A bit of background. My brother came to me with an odd box that a friend of his asked someone to make so that they can determine the fastest contestant to push a button. The box consisted of some LEDs, two buttons, and two sets of bicycle bells that made some weird noises. It did light up and make noises, but it did not actually serve the purpose it is made for, which is to actually determine the first competitor to push the button. I told him that I can help, and I searched for an tutorial or a tutorial to make something of the sort using Arduino, however, not knowing the exact name of what I’m searching for didn’t help much, so I set on making one combining whatever it is that I know about Arduino which is not much. Once I finished the project, I found out that it is called a quiz buzzer system (I was searching for a competitors button box), and that there are some cool samples in tutorials that could have saved me a lot of time, but I managed to make something, and I would like to share it with everyone, so here it goes.
Step 1: Prototype Components
As a proof of concept, I had to prototype the whole thing. I used the following items:
- Arduino Nano Clone
- 4 LED lights (it helps if they are of different colors. I used white, green, yellow, and blue)
- Jumper wires
- 2 push buttons
- 2x 5K resistors
- A breadboard
Step 2: The Actual Box Components
So I am not interested in jailing the nano in a plastic box for eternity. I will make an Arduino on breadboard to do the job, and for this, the components are as follows.
For the circuit I used:
- PCB (I use a 5×10 cm pcb)
- 1x ATMega 328P-PU
- 6 green LEDs
- 1 red LEDs
- 5 blue LEDs
- 1x 16MHz crystal
- 2×10 uF capacitors
- 2x 5K resistors
- 10 meters of 2 core telephone wire
- 2x quick release switches
- 1 female micro USB connector
- 1 on/off switch
The tools I need are a soldering iron, solder, and access to a CNC machine.
Step 3: Sketch Logic
To be able to make sense of the loops and actions that will take place. I drew it on paper, but I think this is a clearer view of the way I envision the whole thing to work.
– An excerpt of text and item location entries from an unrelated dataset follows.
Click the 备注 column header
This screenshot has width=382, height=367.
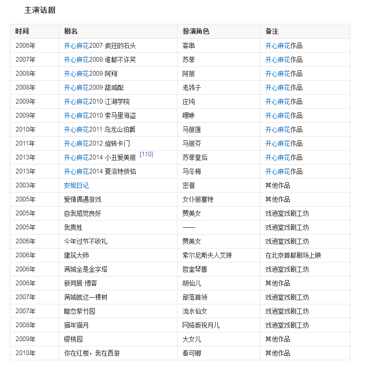[272, 32]
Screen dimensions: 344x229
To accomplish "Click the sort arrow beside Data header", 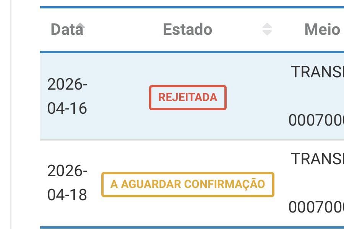I will (80, 26).

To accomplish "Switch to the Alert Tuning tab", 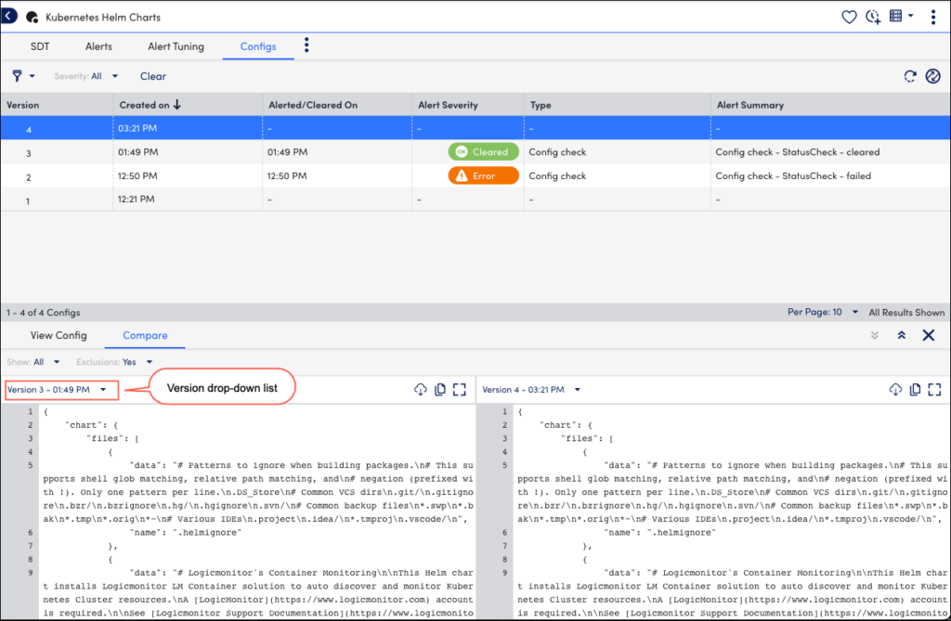I will [176, 45].

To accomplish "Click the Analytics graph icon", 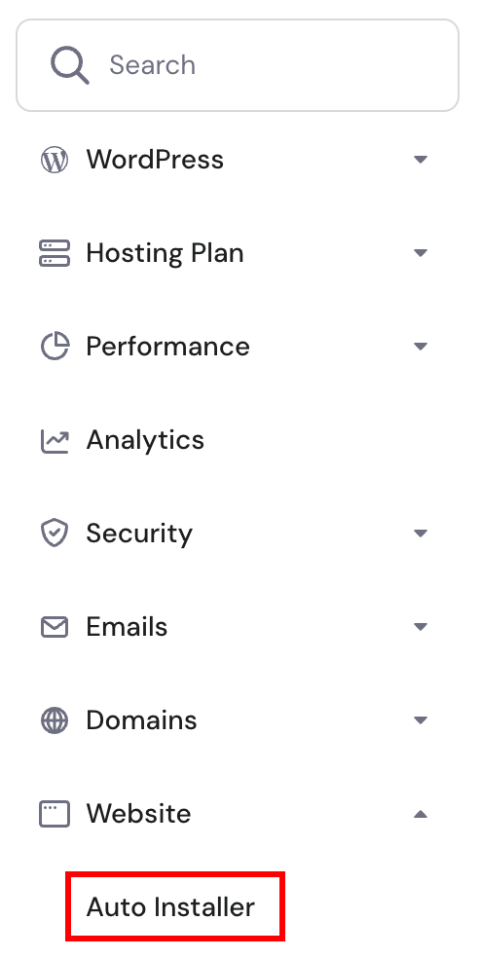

Step 4: Making the Prototype
I used the components I had to wire the prototype. It goes this way:
- Place the Arduino on the breadboard
- Place the push buttons
- Connect the resistors to ground and one leg of each button
- Connect the other push button leg to +Ve (I will use 3V3)
- Connect the Arduino 3V3 pin to the +Ve rail of the breadboard and the GND pin to the GND rail of the breadboard
Now you need to figure out the pins you will use. In my code I used the following pins:
- First player LED: 8
- Second player LED: 9
- Green LED: 10
- White LED: 11
- First player button: 12
- Second player button: 13
- Connect each LED to the pin and ground
For the buttons, connect PIN 12 to the leg opposite of the resistor for player 1 button, and PIN 13 to the leg opposite of the resistor for player 2 button. The Fritzing sketch should show the whole thing very clearly.
Step 5: The Code
So the diagram in step 2 will give you an idea of how the whole thing works. The code required to make it happen is rather simple, and I have attached it here for you.
One thing to note. The white LED is actually red in the code.